Title: Re: Facing choices
Post by: zachira on October 16, 2019, 10:07:27 AM
Wools,
You prepared for this for a long time and seems you left when you were ready to face how painful it would be. Of course, you could not predict exactly what it would be like. Glad that overall you are feeling good most of the time, while having the courage to work through the most painful times. You are so smart to seek legal counsel. So many woman gettting a divorce have decided getting divorced is about not having any ties with their former spouse, including not taking their half of the assets which they are entitled to. I know a woman who did this many years ago, and now she lives in poverty while her ex is quite wealthy. She could have been okay financially if she hadn't signed off on her half of the assets from the marriage. She thought at the time that she was liberating herself completely from any dealings with her ex. When we have long term financial involvement through marriage, a lot of times the financial ties will be life long, and this is just part of being divorced.
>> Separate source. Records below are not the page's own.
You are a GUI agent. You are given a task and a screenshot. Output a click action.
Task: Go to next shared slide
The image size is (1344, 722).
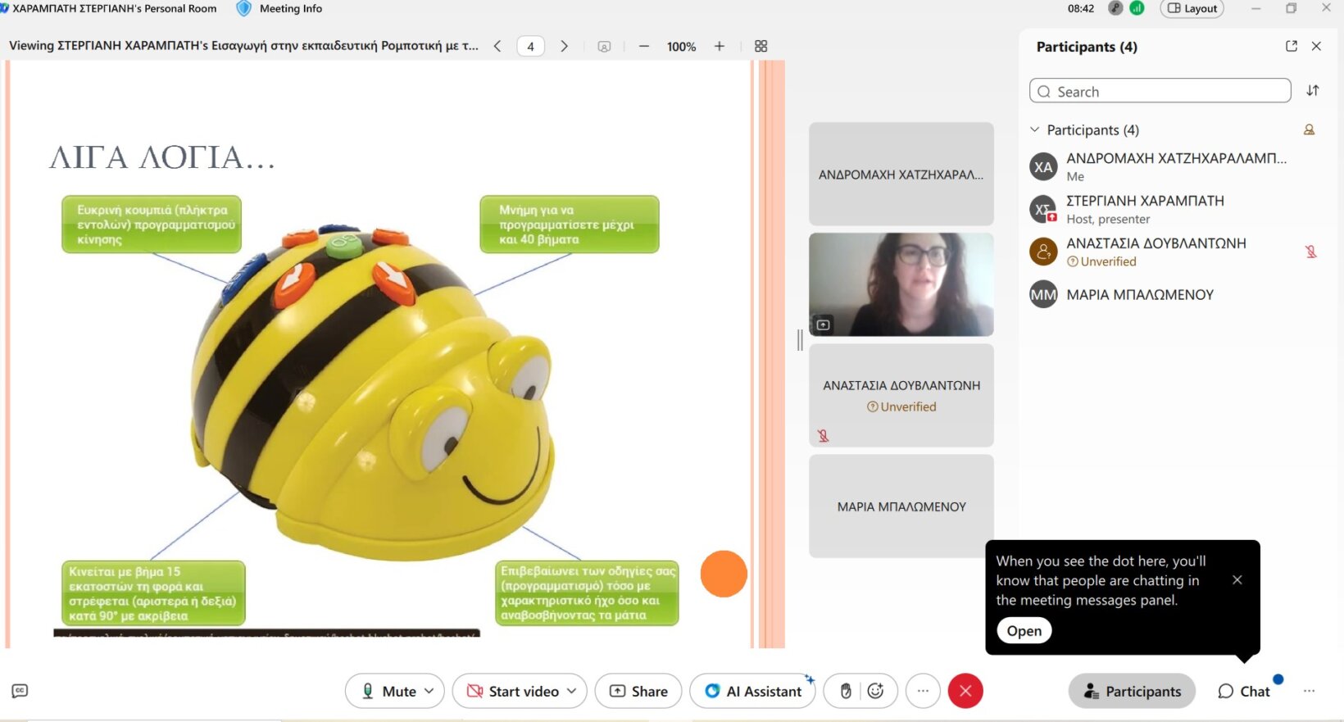(x=564, y=47)
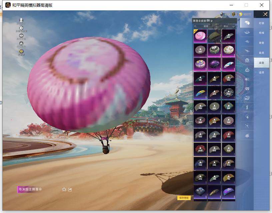Open the 载具 category tab
Image resolution: width=272 pixels, height=213 pixels.
click(x=261, y=53)
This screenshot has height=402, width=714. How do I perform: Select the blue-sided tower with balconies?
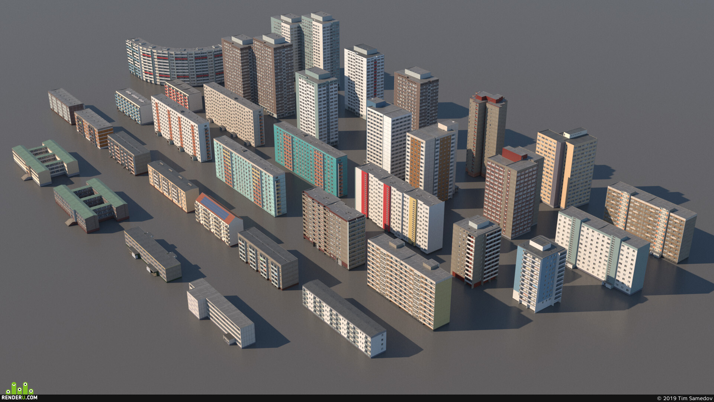[x=539, y=274]
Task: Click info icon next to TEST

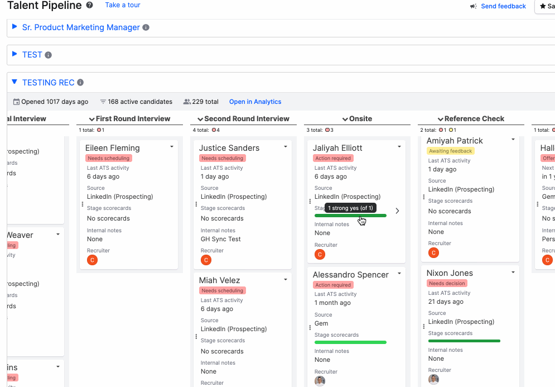Action: [x=48, y=55]
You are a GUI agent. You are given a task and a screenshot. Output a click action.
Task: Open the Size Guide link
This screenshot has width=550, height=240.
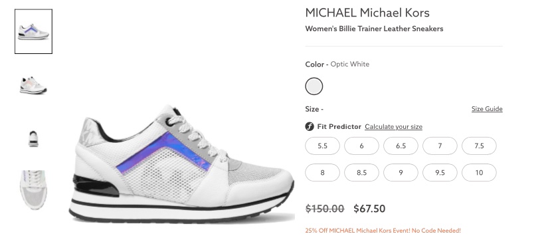click(x=487, y=109)

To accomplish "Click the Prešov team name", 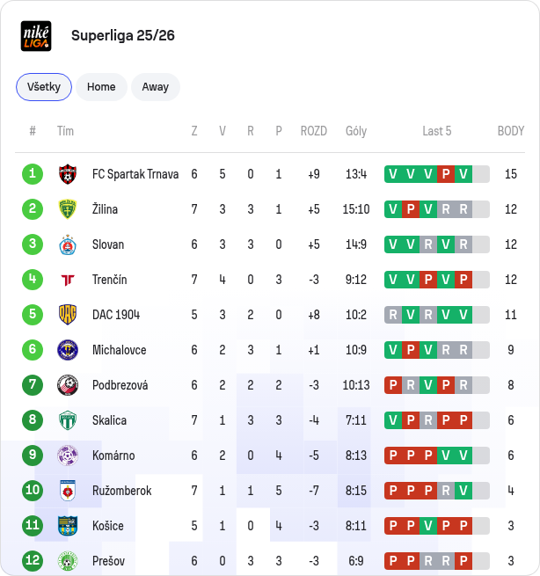I will [x=108, y=561].
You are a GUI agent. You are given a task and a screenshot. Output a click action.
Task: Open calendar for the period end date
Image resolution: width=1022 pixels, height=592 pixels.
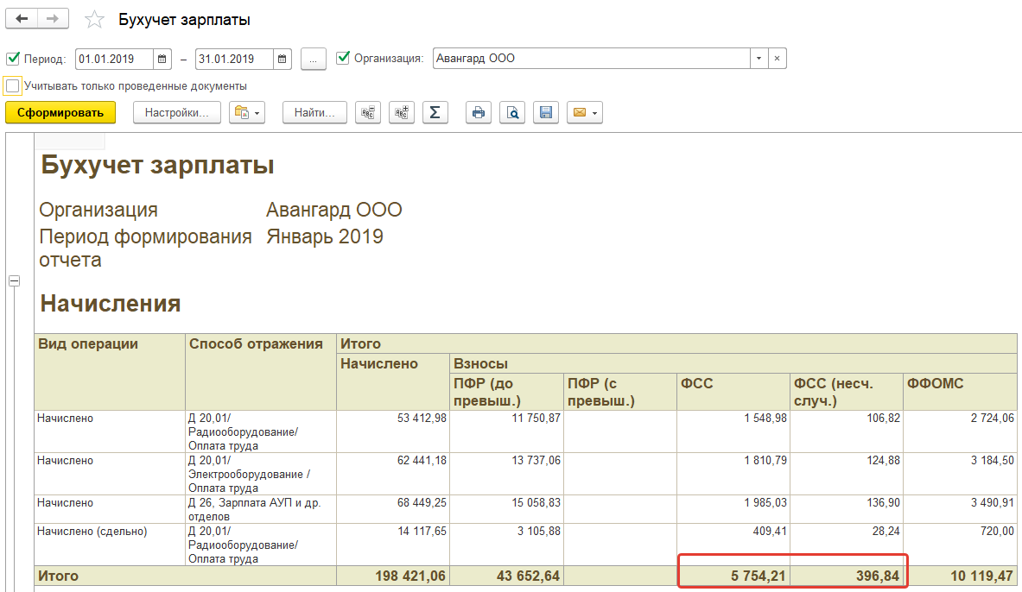click(x=282, y=60)
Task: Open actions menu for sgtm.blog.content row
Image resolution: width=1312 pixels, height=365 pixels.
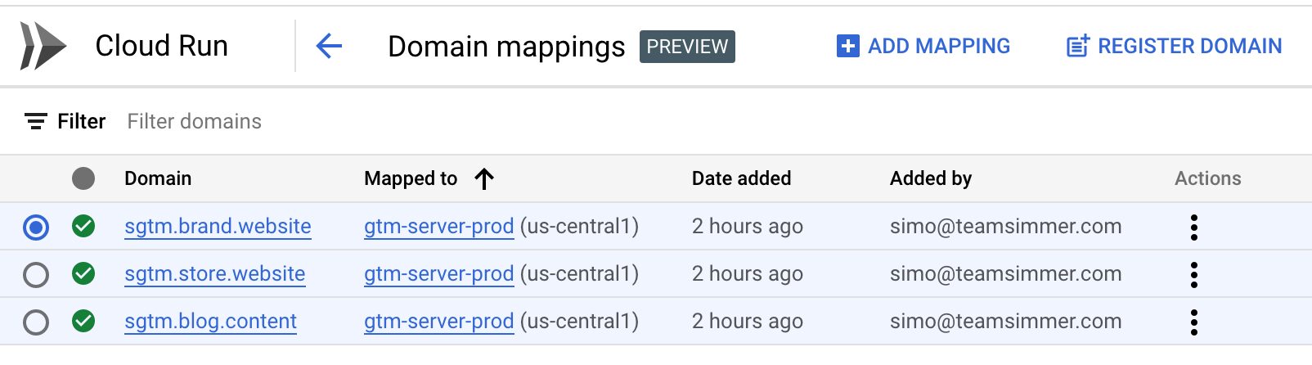Action: 1194,322
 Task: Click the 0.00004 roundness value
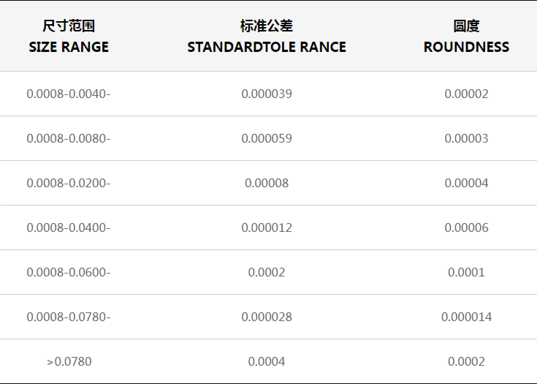[x=466, y=183]
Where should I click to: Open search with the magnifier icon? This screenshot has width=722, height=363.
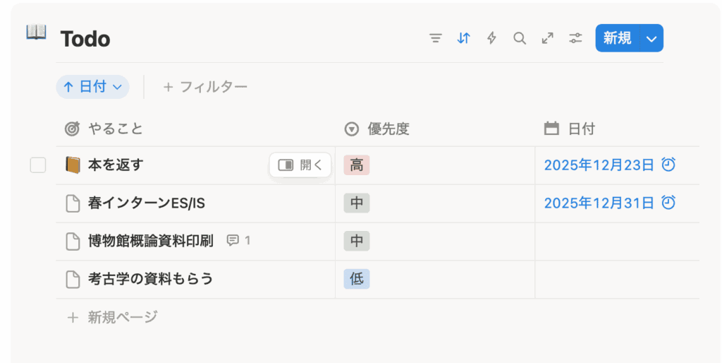point(520,39)
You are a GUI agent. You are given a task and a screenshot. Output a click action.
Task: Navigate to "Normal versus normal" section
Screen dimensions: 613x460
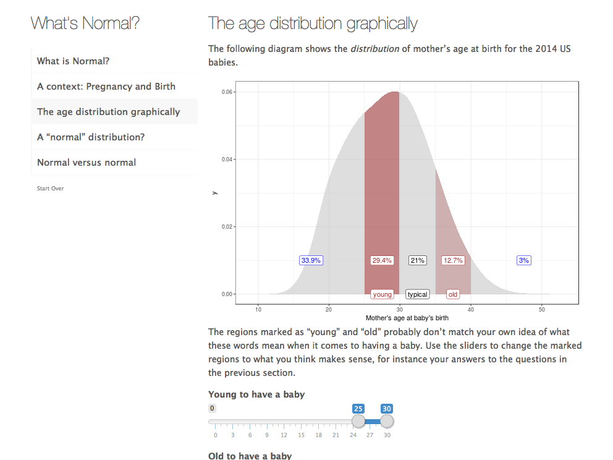[x=87, y=163]
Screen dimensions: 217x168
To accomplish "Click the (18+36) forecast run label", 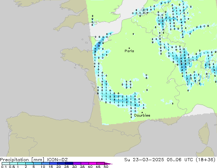I will coord(206,160).
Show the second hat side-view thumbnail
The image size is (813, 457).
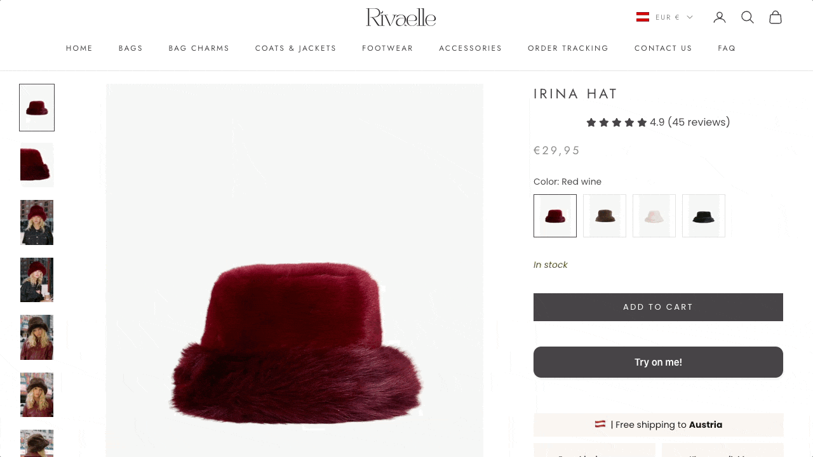click(x=37, y=165)
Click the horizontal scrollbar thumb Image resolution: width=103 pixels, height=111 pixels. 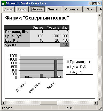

Can you maybe talk with your lawyer and your therapist about how to be move forward with the fact that you and your husband own property and a business together, and what are all the choices in terms of dividing things up? To really know your choices, you may have to find out more about your husband's finances which is something that has been quite overwhelming for you at times, due to how secretive your DH was about what he was doing with money that belonged to both of you. Thinking of you and hoping for the best.